▶ **TEXT EXCERPT**:
= = = = =

Figure 7 IPv6-to-MAC address mapping




Because of the duplicate mapping from multicast IP address to multicast MAC address, the device might inadvertently send multicast protocol packets as multicast data in Layer 2 forwarding. To avoid this, do not use the IP multicast addresses that are mapped to multicast MAC addresses 0100-5E00-00xx and 3333-0000-00xx (where "x" represents any hexadecimal number from 0 to F).

Multicast protocols

Multicast protocols include the following categories:

·     Layer 3 and Layer 2 multicast protocols:

¡     Layer 3 multicast refers to IP multicast operating at the network layer.

Layer 3 multicast protocols—IGMP, MLD, PIM, IPv6 PIM, MSDP, MBGP, and IPv6 MBGP.

¡     Layer 2 multicast refers to IP multicast operating at the data link layer.

Layer 2 multicast protocols—IGMP snooping, MLD snooping, PIM snooping, IPv6 PIM snooping, multicast VLAN, and IPv6 multicast VLAN.

·     IPv4 and IPv6 multicast protocols:

¡     For IPv4 networks—IGMP snooping, PIM snooping, multicast VLAN, IGMP, PIM, MSDP, and MBGP.

¡     For IPv6 networks—MLD snooping, IPv6 PIM snooping, IPv6 multicast VLAN, MLD, IPv6 PIM, and IPv6 MBGP.

This section provides only general descriptions about applications and functions of the Layer 2 and Layer 3 multicast protocols in a network. For more information about these protocols, see the related chapters.

Layer 3 multicast protocols

In Figure 8, Layer 3 multicast protocols include multicast group management protocols and multicast routing protocols.

Figure 8 Positions of Layer 3 multicast protocols


·     Multicast group management protocols:

Internet Group Management Protocol (IGMP) and Multicast Listener Discovery (MLD) protocol are multicast group management protocols. Typically, they run between hosts and Layer 3 multicast devices that directly connect to the hosts to establish and maintain multicast group memberships.

·     Multicast routing protocols:

A multicast routing protocol runs on Layer 3 multicast devices to establish and maintain multicast routes and correctly and efficiently forward multicast packets. Multicast routes constitute loop-free data transmission paths (also known as multicast distribution trees) from a data source to multiple receivers.

In the ASM model, multicast routes include intra-domain routes and inter-domain routes.

= = = = =

▶ **EXTRACTED MATERIAL**:
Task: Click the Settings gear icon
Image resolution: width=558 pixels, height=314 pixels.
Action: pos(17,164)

= = = = =

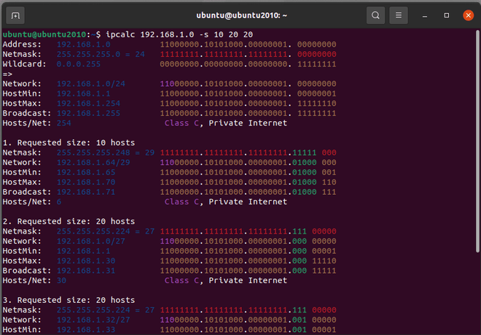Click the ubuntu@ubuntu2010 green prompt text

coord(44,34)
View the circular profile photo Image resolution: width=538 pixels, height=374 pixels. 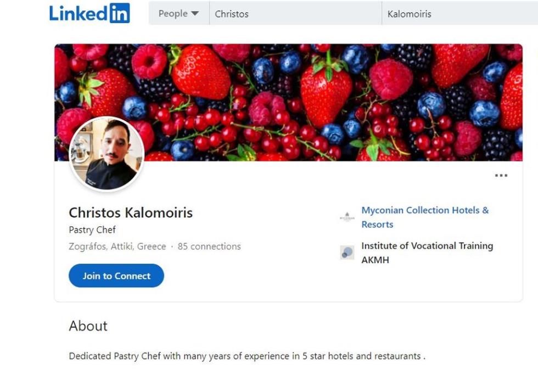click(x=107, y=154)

= = = = =

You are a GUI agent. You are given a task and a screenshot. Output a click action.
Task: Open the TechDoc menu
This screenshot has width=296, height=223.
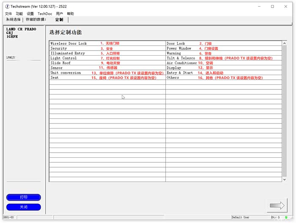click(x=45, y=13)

= = = = =

▶ **SHORT PROBLEM 1**: According to the multicast protocols text, which two protocols are multicast group management protocols?
▶ **SHORT PROBLEM 2**: Pick up the multicast protocols text after its final sentence and keep writing from there.
The records stand apart from the multicast protocols text and have no connection to it.

▶ **WRITTEN ANSWER 1**: Internet Group Management Protocol (IGMP) and Multicast Listener Discovery (MLD).

▶ **WRITTEN ANSWER 2**:
¡     An intra-domain multicast routing protocol discovers multicast sources and builds multicast distribution trees within an AS to deliver multicast data to receivers. Among a variety of mature intra-domain multicast routing protocols, PIM is most widely used. Based on the forwarding mechanism, PIM has dense mode (often referred to as PIM-DM) and sparse mode (often referred to as PIM-SM).

¡     An inter-domain multicast routing protocol is used for delivering multicast information between two ASs. So far, mature solutions include Multicast Source Discovery Protocol (MSDP) and MBGP. MSDP propagates multicast source information among different ASs. MBGP is an extension of the MP-BGP for exchanging multicast routing information among different ASs.

For the SSM model, multicast routes are not divided into intra-domain routes and inter-domain routes. Because receivers know the positions of the multicast sources, channels established through PIM-SM are sufficient for the transport of multicast information.

Layer 2 multicast protocols

In Figure 9, Layer 2 multicast protocols include IGMP snooping, MLD snooping, PIM snooping, IPv6 PIM snooping, multicast VLAN, and IPv6 multicast VLAN.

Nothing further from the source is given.